▸ **YOUR GOAL**: Only these lines of the data below are wanted: the one with "Where should I click to: Expand", the one with "Task: Click 新建", and any lines between them, each repeated exactly.

Stored data
- Opening Delimiter -

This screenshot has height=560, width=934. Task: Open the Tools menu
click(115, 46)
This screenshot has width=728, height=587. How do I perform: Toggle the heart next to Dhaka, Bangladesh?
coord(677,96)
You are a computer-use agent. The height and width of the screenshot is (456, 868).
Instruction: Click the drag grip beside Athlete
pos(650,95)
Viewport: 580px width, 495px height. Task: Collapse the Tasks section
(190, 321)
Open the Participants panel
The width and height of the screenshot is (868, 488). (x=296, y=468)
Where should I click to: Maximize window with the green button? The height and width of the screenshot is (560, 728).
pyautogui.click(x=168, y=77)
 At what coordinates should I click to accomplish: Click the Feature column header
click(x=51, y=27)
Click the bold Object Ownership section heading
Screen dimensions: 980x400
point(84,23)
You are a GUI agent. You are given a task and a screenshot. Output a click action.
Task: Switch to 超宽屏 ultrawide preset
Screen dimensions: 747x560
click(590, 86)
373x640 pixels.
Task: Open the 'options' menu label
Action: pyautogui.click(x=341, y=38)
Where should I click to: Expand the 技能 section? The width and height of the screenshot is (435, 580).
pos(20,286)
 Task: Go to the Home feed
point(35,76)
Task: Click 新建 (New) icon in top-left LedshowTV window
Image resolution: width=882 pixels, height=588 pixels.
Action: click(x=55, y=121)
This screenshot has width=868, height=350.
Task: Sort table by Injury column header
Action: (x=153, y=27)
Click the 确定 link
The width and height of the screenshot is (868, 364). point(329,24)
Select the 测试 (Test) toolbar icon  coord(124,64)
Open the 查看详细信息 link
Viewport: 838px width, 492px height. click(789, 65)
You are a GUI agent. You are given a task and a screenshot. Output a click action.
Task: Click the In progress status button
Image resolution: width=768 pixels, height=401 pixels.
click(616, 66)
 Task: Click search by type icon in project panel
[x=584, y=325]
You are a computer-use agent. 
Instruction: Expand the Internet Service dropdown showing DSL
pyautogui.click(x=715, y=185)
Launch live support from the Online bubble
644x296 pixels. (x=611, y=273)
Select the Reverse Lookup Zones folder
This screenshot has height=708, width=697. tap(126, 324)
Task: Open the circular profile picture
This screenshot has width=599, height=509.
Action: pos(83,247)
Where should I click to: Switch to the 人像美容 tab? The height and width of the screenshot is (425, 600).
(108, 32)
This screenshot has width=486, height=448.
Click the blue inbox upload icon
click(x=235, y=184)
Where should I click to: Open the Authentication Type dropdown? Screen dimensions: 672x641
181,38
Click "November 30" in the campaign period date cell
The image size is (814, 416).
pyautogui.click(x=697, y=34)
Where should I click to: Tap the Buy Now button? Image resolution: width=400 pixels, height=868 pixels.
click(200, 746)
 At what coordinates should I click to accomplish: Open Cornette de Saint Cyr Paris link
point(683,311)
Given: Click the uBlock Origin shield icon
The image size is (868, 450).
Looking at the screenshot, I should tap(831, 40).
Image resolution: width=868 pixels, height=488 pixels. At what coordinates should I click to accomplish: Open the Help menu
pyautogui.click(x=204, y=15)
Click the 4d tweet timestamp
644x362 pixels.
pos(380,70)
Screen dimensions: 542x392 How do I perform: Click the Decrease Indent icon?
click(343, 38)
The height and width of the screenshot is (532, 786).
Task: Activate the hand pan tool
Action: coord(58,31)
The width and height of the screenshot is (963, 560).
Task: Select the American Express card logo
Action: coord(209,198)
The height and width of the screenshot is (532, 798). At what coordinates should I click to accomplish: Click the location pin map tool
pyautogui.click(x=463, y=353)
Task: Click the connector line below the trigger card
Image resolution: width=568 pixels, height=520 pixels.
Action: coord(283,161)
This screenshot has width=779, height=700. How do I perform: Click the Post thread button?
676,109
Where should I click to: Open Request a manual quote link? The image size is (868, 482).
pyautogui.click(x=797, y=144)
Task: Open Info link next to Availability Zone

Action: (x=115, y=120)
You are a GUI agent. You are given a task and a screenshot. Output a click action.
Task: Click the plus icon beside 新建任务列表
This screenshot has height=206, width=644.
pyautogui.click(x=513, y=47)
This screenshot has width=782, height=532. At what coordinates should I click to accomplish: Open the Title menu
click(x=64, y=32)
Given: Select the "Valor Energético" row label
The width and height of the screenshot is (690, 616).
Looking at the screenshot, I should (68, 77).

- Closing Delimiter -

▸ **RESPONSE**:
Where should I click to: Expand the 技能 section? The width and height of the screenshot is (435, 580).
pos(20,286)
 Task: Go to the Home feed
point(35,76)
Task: Click 新建 (New) icon in top-left LedshowTV window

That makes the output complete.